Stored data
>>>>>

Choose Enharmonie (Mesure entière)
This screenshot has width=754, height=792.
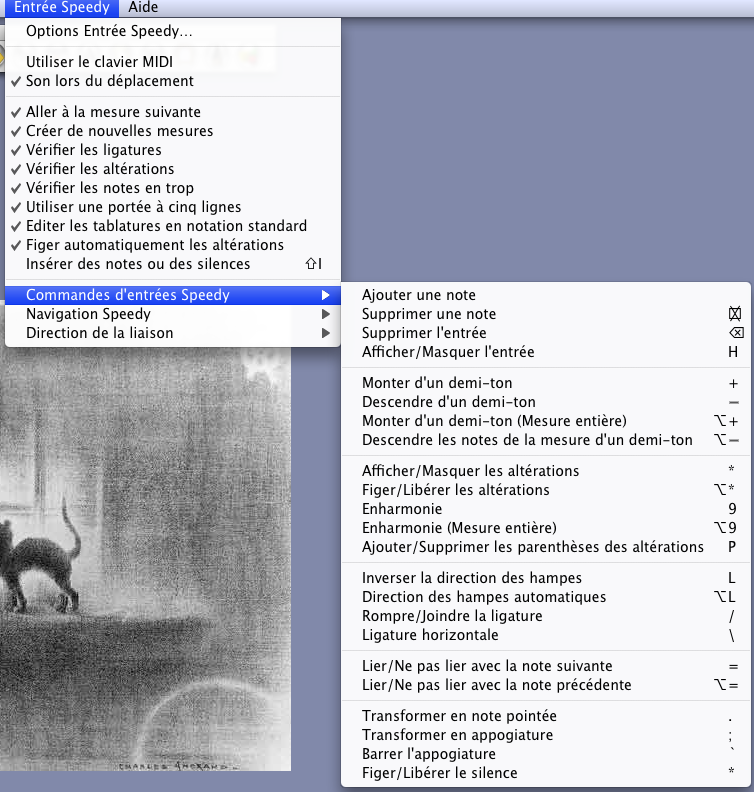[x=458, y=527]
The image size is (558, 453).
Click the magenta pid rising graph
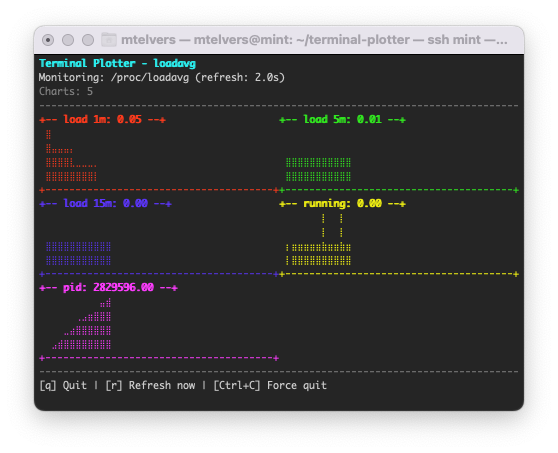coord(82,324)
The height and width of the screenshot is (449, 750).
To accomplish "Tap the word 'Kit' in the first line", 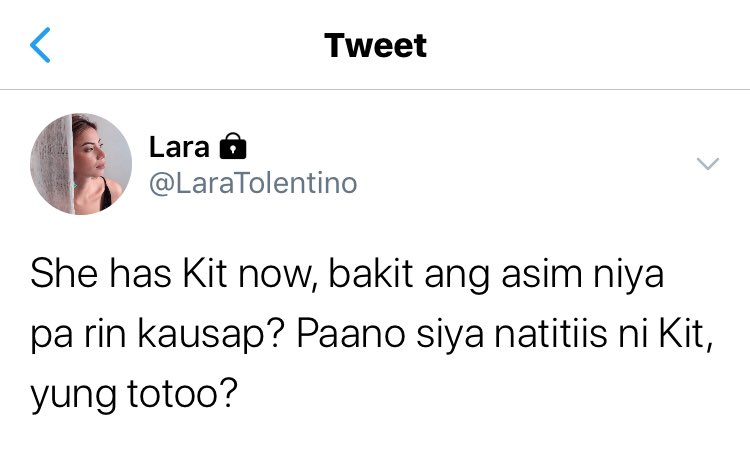I will coord(205,274).
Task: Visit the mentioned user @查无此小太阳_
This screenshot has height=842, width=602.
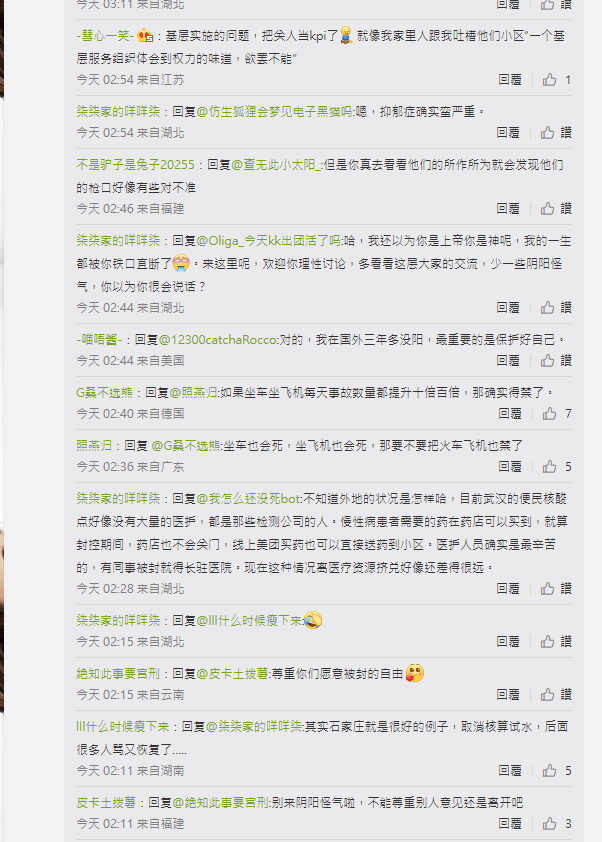Action: point(276,165)
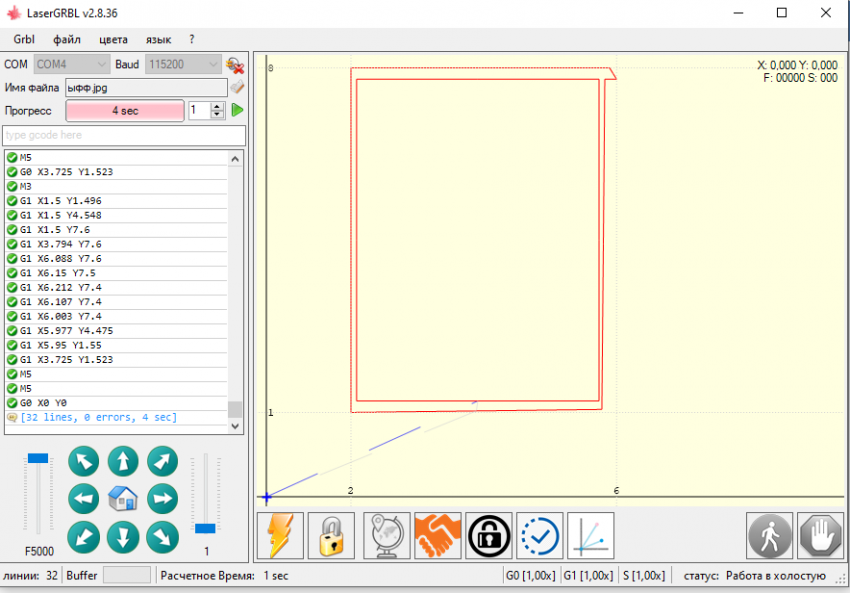Click the orange handshake icon
This screenshot has height=593, width=850.
pyautogui.click(x=437, y=536)
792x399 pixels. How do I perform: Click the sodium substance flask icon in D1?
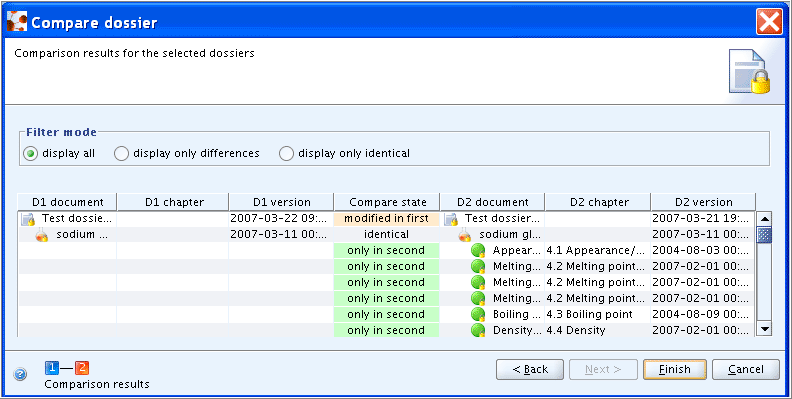pos(42,235)
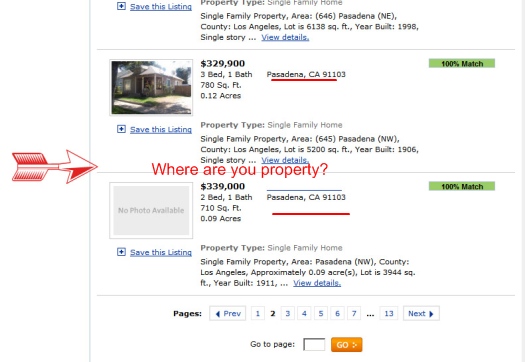
Task: Save the $339,000 Pasadena listing
Action: (x=161, y=252)
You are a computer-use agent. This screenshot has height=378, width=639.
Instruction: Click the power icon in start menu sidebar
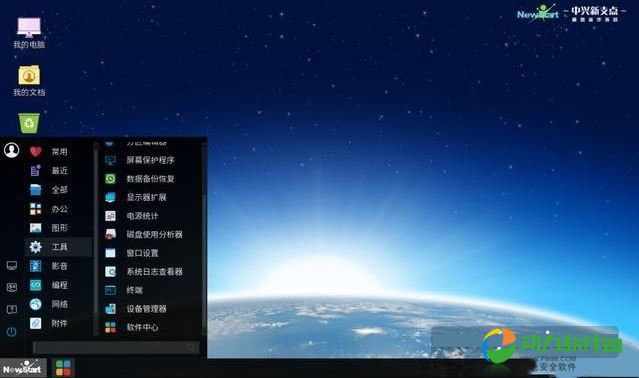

<<<<<

> **Your objective**
Copy exactly the lines from the line containing "This screenshot has height=842, width=602." through the last line of the records, both included, and omit every picture.

> **Output below**
This screenshot has height=842, width=602.
Action: point(276,165)
Click the orange handshake icon
This screenshot has height=593, width=850.
pyautogui.click(x=437, y=536)
792x399 pixels. How do I perform: Click the sodium substance flask icon in D1?
pos(42,235)
Task: Save the $339,000 Pasadena listing
Action: (x=161, y=252)
You are a computer-use agent. This screenshot has height=378, width=639.
Instruction: Click the power icon in start menu sidebar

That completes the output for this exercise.